Shamanism is the world’s most ancient spiritual practice and anthropologists have estimated that it began around 50,000 years ago. Shamans were the first people’s to see the light of God and then tell others. Medicine, science, music, art, fashion and agriculture were all gifts to humanity by the shamans. As vessels for spirit, they are mouthpieces for the divine.
In cultures all around the world shamans exist to serve their tribe and in order for a culture to thrive, they rely on the spirits to keep making shamans. A tribe without a shaman would often struggle to grow food, hunt game or effectively deal with hardships such as drought, famine and disease.

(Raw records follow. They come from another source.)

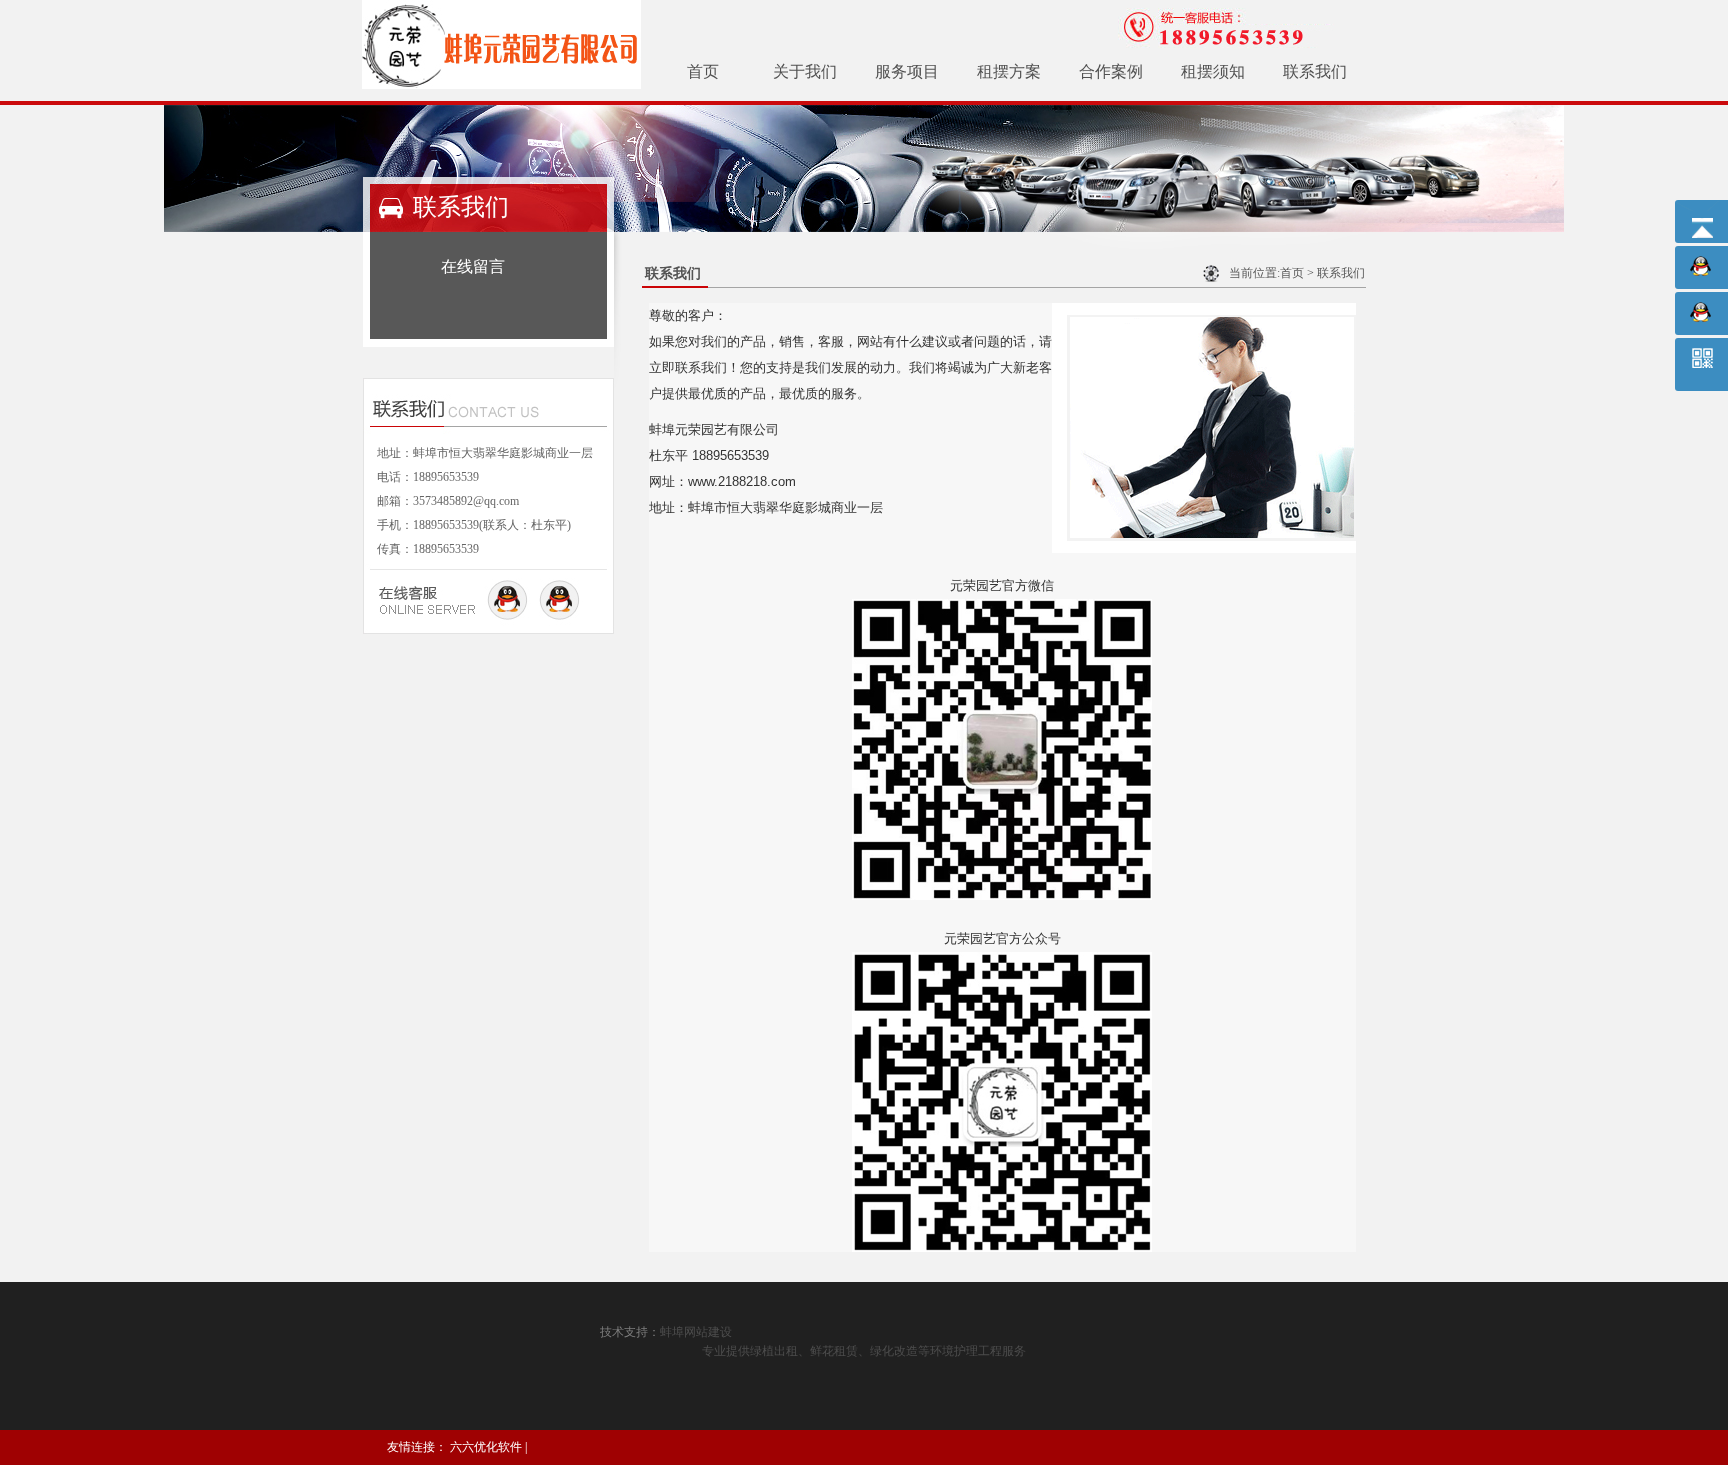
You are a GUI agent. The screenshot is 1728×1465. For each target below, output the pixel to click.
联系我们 (1315, 71)
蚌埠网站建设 (696, 1332)
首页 (703, 71)
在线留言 (473, 266)
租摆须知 (1213, 71)
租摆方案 (1009, 71)
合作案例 (1111, 71)
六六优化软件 (486, 1447)
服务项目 (907, 71)
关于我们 (805, 71)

America has no native form of shamanism which previously made it difficult for shamanic practitioners to use rituals and ceremonies without cultural appropriation. Concrete Shamanism is a product of modern culture while marking a return to core shamanic concepts. Ever since Michael Harner introduced Westerners to Shamanism via his book The Way Of The Shaman, arbitrary rules have been established as to how shamans should behave, how they should practice and even if they should tell others what they are.
Overly romanticizing indigenous peoples while ignoring the shamans in our own backyard has led to a spiritual disconnection in our culture. People have become obsessed over their own unhappiness. They stay in situations and relationships that don’t serve them. They work jobs they hate and live in houses they cannot afford. There are race wars. Wars on men. Hatred and intolerance. And no one wins.